*Provided passage*:
Evaluating the performance of a database usually involves either industry standard testing or or modeling testing based on the business model.
For example, PostgreSQL pgbench supports both tpc-b testing and custom modeling testing; benchmarksql supports tpc-c testing; and gp_tpch supports tpc-h testing.
These testing methods can only be used after the database has been built. Is there any way to evaluate performance before building the database?
These indicators have the biggest influence on the performance of a database:
• CPU clock speed
• CPU instruction set
• Number of CPU cores
• Memory clock speed, bus bandwidth
• Hard drive capacity - random IOPS performance
• Hard drive capacity - sequential IOPS performance
• Hard drive bandwidth
• Network bandwidth
For a Greenplum database, the main influencers are:
1.CPU clock speed
Determines the calculation speed of the database. But what operations involve calculations? For example, WHERE clause filtering, operator calculations in a SELECT sub-statement, aggregate calculations, sorting, etc.
2.CPU instruction set
The instruction set determines the performance of certain optimizations in the database. For example, vector computation.
3.Number of CPU cores
CPU clock speed determines the computing capacity of a single CPU core, while the number of CPU cores determines the parallel computing capacity of the database.
4.Memory clock speed, bus bandwidth
When reading/writing in the memory, the memory clock speed and bus bandwidth determine the total read/write capacity, which is a very important factor.
For example, for DDR 2 667, the bandwidth is 64bit×667MHz÷8≈5.3GB/s. If it is a dual channel memory, we have to multiply by 2, so the memory data bandwidth of a dual channel DDR 2 667 is 10.6GB/s.

*Data*:
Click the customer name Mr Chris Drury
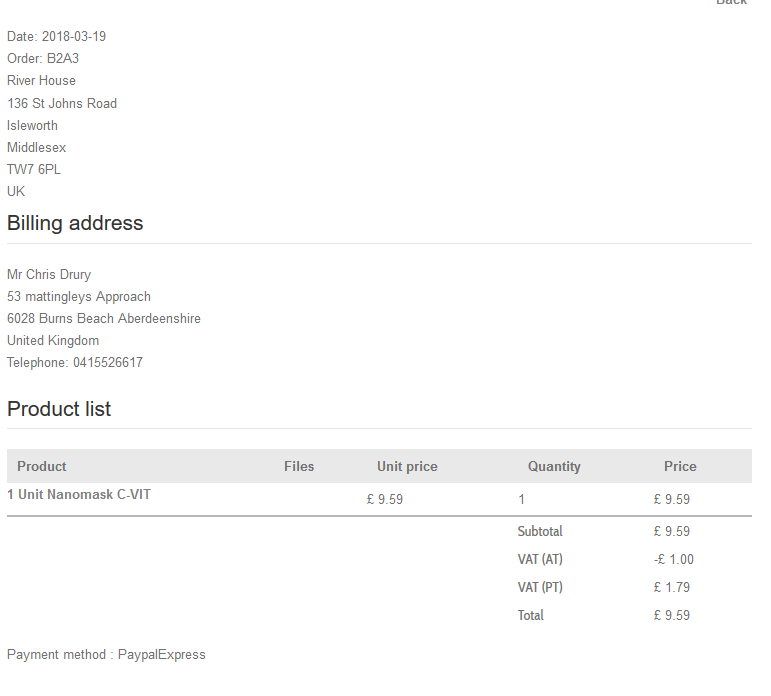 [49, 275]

==

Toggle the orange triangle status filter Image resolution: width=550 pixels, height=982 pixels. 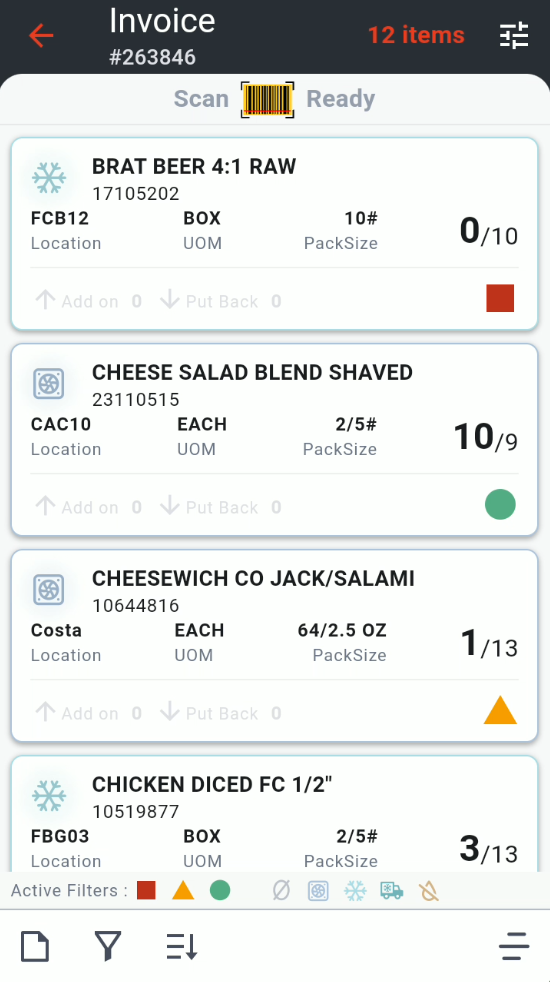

...

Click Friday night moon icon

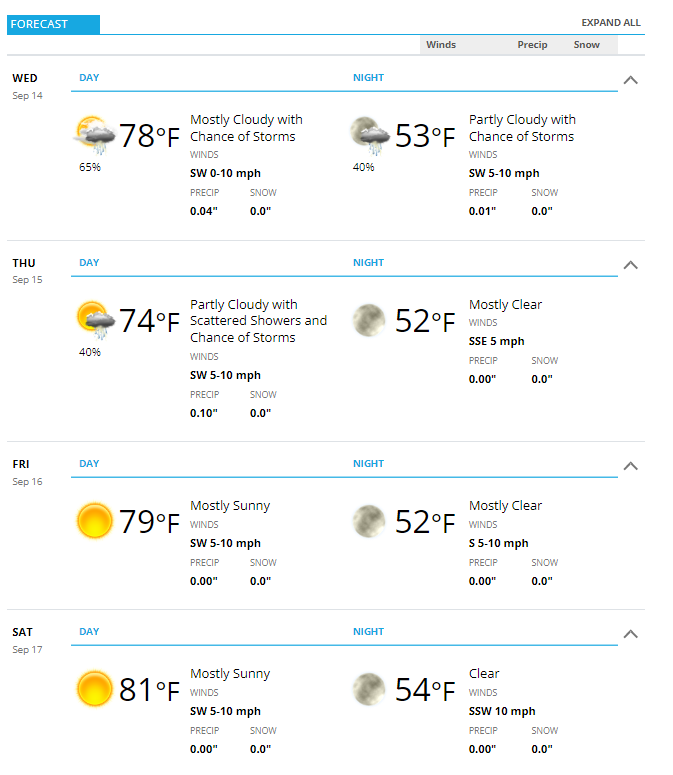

*Work to complete*:
A. Please sum up the passage on database performance in two sentences.
B. Continue the passage on database performance from the point where it ends.
The lines above are separate material with no connection to the passage on database performance.

*Outputs*:
A. Benchmarks such as pgbench, benchmarksql, and gp_tpch can only be run once a database has been built, which raises the question of how to evaluate performance beforehand. The biggest influences on performance are CPU clock speed, instruction set, and core count, memory clock speed and bus bandwidth, hard drive IOPS and bandwidth, and network bandwidth, and for Greenplum these CPU and memory factors govern calculation speed, optimizations such as vector computation, parallel computing capacity, and total memory read/write capacity.

B.
For example, the maximum memory read/write bandwidth is
64*2*2400/8/1024= 37.5 GB/s dmidecode --type 17 Array Handle: 0x0034 Error Information Handle: Not Provided Total Width: 72 bits ## ECC, 64+8 Data Width: 72 bits Size: 32 GB Form Factor: DIMM Set: None Locator: CPU0_A0 Bank Locator: NODE 1 Type: DDR4 Type Detail: Speed: 2400 MHz Manufacturer: Serial Number: Asset Tag: Part Number: Rank: 2 Configured Clock Speed: 2133 MHz
Note: This is the technical hard cap of the memory and will not typically be reached by a single CPU core.
What is the computing speed of a single CPU core? We can find out with a simple test.
Memory speed #dd if=/dev/zero of=/dev/null bs=4k count=1024000000 ^C68517474+0 records in 68517473+0 records out 280647569408 bytes (281 GB) copied, 34.1855 s, 8.2 GB/s Block device speed #dd if=/dev/Block device name of=/dev/null bs=4k count=102300000 ^C2687957+0 records in 2687956+0 records out 11009867776 bytes (11 GB) copied, 4.6525 s, 2.4 GB/s
In reality, the speed of a single core can't possibly reach 8.2 GB/s when used in calculations for a database.
5.Hard drive capacity - random IOPS performance
Random IOPS performance will be involved in index access, and (concurrent) access to data in the same hard drive by multiple sessions or processes.
(Cached read can improve the performance of parallel access, nearing sequential IOPS performance.)
6.Hard drive capacity - sequential IOPS performance
Leaving alone concurrencies, an AP system generally reads/writes files in a sequential manner as long as it is not an index scan.
7.Hard drive bandwidth and interface speed
The bandwidth interface speeds of a hard drive determine its maximum data scanning speed.
For example, some manufacturers may present such data about read/write bandwidth:
Note: this is the technical limit of the hard drive. The computing capacity of a single CPU core cannot reach this limit in most of the cases.
Network bandwidth determines the data import speed, as well as the redistribution speed during JOIN operations.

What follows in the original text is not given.